The illustrated steps are set out to explain the exemplary embodiments shown, and it should be anticipated that ongoing technological development will change the manner in which particular functions are performed. These examples are presented herein for purposes of illustration, and not limitation. Further, the boundaries of the functional building blocks have been arbitrarily defined herein for the convenience of the description. Alternative boundaries can be defined so long as the specified functions and relationships thereof are appropriately performed. Alternatives (including equivalents, extensions, variations, deviations, etc., of those described herein) will be apparent to persons skilled in the relevant art(s) based on the teachings contained herein. Such alternatives fall within the scope and spirit of the disclosed embodiments. Also, the words "comprising," "having," "containing," and "including," and other similar forms are intended to be equivalent in meaning and be open ended in that an item or items following any one of these words is not meant to be an exhaustive listing of such item or items or meant to
be limited to only the listed item or items. It must also be noted that as used herein and in the appended claims, the singular forms "a," "an," and "the" include plural references unless the context clearly dictates otherwise.
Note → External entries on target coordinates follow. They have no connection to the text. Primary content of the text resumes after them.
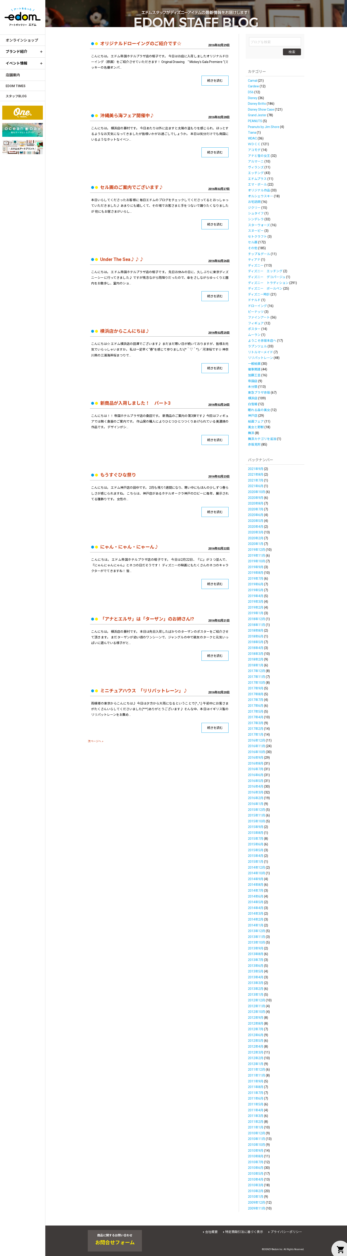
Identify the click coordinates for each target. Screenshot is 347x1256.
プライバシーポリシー (286, 1232)
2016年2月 (255, 798)
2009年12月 (256, 1202)
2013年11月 (256, 937)
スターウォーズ (259, 225)
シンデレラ (256, 219)
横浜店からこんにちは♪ (125, 331)
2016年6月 (255, 775)
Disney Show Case (261, 109)
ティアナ (254, 259)
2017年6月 (255, 705)
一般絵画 (254, 363)
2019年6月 (255, 584)
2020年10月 (256, 492)
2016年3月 (255, 792)
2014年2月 (255, 919)
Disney (252, 98)
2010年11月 (256, 1139)
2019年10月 (256, 561)
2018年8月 (255, 630)
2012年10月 (256, 1012)
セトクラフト (257, 236)
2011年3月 (255, 1116)
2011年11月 (256, 1075)
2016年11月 (256, 746)
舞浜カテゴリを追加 (262, 439)
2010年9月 (255, 1150)
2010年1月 (255, 1196)
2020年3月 (255, 532)
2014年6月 (255, 896)
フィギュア (256, 323)
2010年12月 (256, 1133)
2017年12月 (256, 671)
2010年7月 (255, 1162)
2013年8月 (255, 954)
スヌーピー (256, 231)
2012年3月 (255, 1052)
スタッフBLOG (16, 96)
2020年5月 (255, 521)
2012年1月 (255, 1064)
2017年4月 (255, 717)
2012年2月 (255, 1058)
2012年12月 (256, 1000)
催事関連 (254, 369)
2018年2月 (255, 659)
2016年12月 (256, 740)
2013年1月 (255, 994)
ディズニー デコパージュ (266, 277)
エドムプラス (257, 179)
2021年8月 (255, 474)
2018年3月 (255, 654)
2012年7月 (255, 1029)
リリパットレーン (260, 358)
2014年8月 (255, 884)
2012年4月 (255, 1046)
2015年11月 (256, 815)
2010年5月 (255, 1173)
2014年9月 (255, 879)
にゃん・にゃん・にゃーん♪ (129, 547)
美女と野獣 (256, 427)
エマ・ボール (257, 184)
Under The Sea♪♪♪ (122, 259)
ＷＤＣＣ (254, 144)
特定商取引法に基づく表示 (244, 1232)
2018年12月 (256, 619)
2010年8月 (255, 1156)
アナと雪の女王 (259, 156)
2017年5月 (255, 711)
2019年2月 (255, 607)
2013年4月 (255, 977)
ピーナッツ (256, 312)
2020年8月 (255, 503)
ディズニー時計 (259, 294)
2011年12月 (256, 1069)
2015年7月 (255, 838)
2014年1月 (255, 925)
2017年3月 (255, 723)
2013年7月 (255, 960)
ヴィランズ (256, 167)
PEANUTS (255, 121)
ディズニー (256, 265)
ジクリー (254, 207)
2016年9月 (255, 757)
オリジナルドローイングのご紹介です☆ (140, 43)
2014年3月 (255, 913)
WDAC (252, 138)
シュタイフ (256, 213)
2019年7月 (255, 578)
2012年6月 (255, 1035)
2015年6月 (255, 844)
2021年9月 (255, 469)
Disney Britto (257, 103)
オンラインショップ (22, 40)
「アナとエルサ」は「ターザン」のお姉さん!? (147, 619)
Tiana (252, 132)
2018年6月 (255, 636)
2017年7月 (255, 700)
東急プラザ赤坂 (259, 392)
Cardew (253, 86)
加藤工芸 (254, 375)
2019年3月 (255, 601)
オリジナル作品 (259, 190)
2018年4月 (255, 648)
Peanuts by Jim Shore (263, 127)
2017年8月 (255, 694)
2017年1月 (255, 734)
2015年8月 (255, 833)
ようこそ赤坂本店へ (262, 340)
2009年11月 (256, 1208)
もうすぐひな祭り (118, 475)
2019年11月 (256, 555)
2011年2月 (255, 1121)
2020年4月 (255, 526)
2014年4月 (255, 908)
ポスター (254, 329)
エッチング (256, 173)
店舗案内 (13, 75)
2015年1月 (255, 861)
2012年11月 (256, 1006)
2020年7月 (255, 509)
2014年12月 (256, 867)
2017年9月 (255, 688)
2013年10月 (256, 942)
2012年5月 (255, 1040)
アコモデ (254, 150)
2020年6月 (255, 515)
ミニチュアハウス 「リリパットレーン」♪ (144, 690)
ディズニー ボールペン (265, 288)
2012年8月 (255, 1023)
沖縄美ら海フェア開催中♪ (127, 115)
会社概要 (211, 1232)
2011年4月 (255, 1110)
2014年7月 (255, 890)
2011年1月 (255, 1127)
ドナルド (254, 300)
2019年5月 (255, 590)
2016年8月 (255, 763)
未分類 (252, 386)
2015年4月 (255, 856)
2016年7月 (255, 769)
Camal (252, 80)
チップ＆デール (259, 254)
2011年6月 (255, 1098)
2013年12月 (256, 931)
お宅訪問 (254, 202)
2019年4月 (255, 596)
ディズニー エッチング (265, 271)
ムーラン (254, 335)
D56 (251, 92)
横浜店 (252, 398)
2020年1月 (255, 544)
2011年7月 (255, 1093)
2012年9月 (255, 1017)
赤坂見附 (254, 444)
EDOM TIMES (15, 86)
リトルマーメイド (260, 352)
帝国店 (252, 381)
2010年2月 (255, 1191)
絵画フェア (256, 421)
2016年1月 (255, 804)
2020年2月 (255, 538)
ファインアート (259, 317)
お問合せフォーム (115, 1243)
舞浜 (251, 433)
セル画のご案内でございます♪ (131, 187)
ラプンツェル (257, 346)
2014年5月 (255, 902)
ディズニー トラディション (268, 283)
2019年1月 (255, 613)
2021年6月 (255, 486)
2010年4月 (255, 1179)
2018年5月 (255, 642)
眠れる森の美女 (259, 410)
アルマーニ (256, 161)
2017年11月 (256, 677)
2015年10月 (256, 821)
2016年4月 (255, 786)
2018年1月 (255, 665)
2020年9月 (255, 498)
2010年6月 (255, 1168)
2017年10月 (256, 682)
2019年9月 (255, 567)
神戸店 (252, 415)
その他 (252, 248)
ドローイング (257, 306)
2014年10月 (256, 873)
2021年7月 (255, 480)
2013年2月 (255, 989)
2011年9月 (255, 1081)
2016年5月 (255, 781)
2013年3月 (255, 983)
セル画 (252, 242)
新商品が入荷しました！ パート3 (135, 403)
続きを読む (215, 80)
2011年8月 (255, 1087)
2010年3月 (255, 1185)
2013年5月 (255, 971)
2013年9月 (255, 948)
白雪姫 (252, 404)
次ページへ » (95, 741)
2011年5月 (255, 1104)
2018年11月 (256, 625)
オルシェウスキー (260, 196)
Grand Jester (257, 115)
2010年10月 (256, 1145)
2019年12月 (256, 549)
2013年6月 (255, 966)
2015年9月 (255, 827)
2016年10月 (256, 752)
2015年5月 (255, 850)
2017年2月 (255, 728)
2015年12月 (256, 810)
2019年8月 (255, 573)
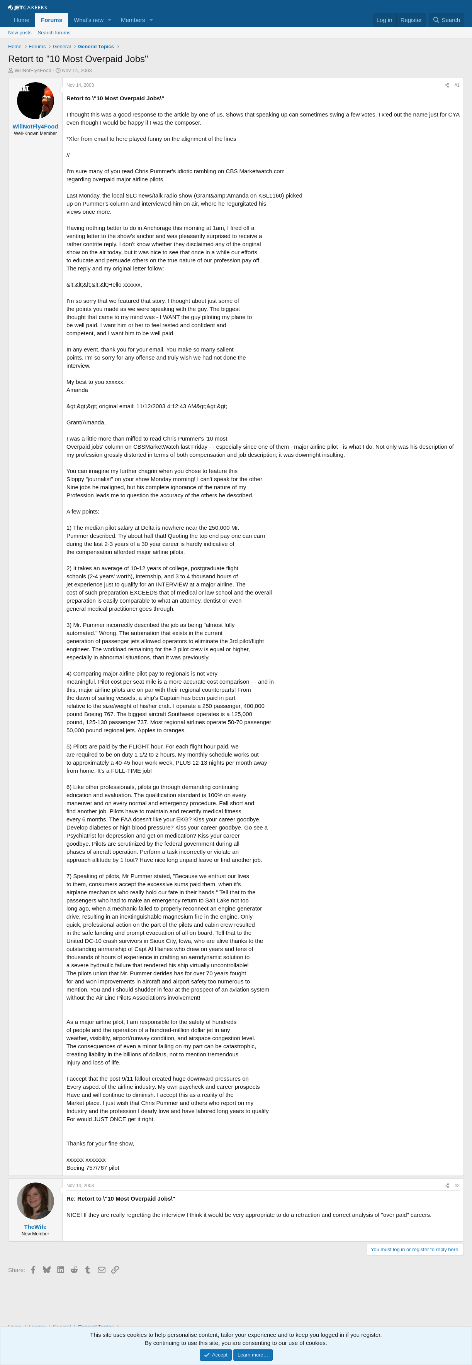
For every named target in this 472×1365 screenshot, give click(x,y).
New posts (20, 32)
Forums (51, 20)
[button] (109, 20)
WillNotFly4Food (33, 70)
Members (133, 20)
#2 (457, 1185)
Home (21, 20)
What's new (89, 20)
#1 (457, 85)
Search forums (54, 32)
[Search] (446, 20)
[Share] (447, 85)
Furthermore, one or more computer-readable storage media may be utilized in implementing embodiments consistent with the present disclosure. A computer-readable storage medium refers to any type of physical memory on which information or data readable by a processor may be stored. Thus, a computer-readable storage medium may store instructions for execution by one or more processors, including instructions for causing the processor(s) to perform steps or stages consistent with the embodiments described herein. The term "computer-readable medium" should be understood to include tangible items and exclude carrier waves and transient signals, i.e., are non-transitory. Examples include random access memory (RAM), read-only memory (ROM), volatile memory, non-volatile memory, hard drives, CD ROMs, DVDs, flash drives, disks, and any other known physical storage media.
Finally, the language used in the specification has been principally selected for readability and instructional purposes, and it may not have been selected to delineate or circumscribe the inventive subject matter. Accordingly, the disclosure of the embodiments of the disclosure is intended to be illustrative, but not limiting, of the scope of the disclosure.
With respect to the use of substantially any plural and/or singular terms herein, those having skill in the art can translate from the plural to the singular and/or from the singular to the plural as is appropriate to the context and/or application. The various singular/plural permutations may be expressly set forth herein for sake of clarity.
We Claim:
A method of detecting a 3D tag, the method comprising:
receiving a first image and a second image of an input tag captured by an image capturing device, wherein the first image is captured in a well-illuminated environment and the second image is captured in normal light without using illuminating source;
determining region of interest (ROI) from the first image and the second image thus captured;
computing differences between the ROIs of the first image and the second image to generate a resultant image;
determining a plurality of image features from the resultant image, wherein the image features include reflection points, grey areas, shape of raised edges, gradient in pixel values across the raised edges; and
determining the input tag as one of three-dimensional (3D) tag and two-dimensional (2D) tag based on classification of the plurality of image features. The method as claimed in claim 1, wherein determining region of interest (ROI) includes registering the first image and the second image for spatially transforming the captured images for appropriate alignment.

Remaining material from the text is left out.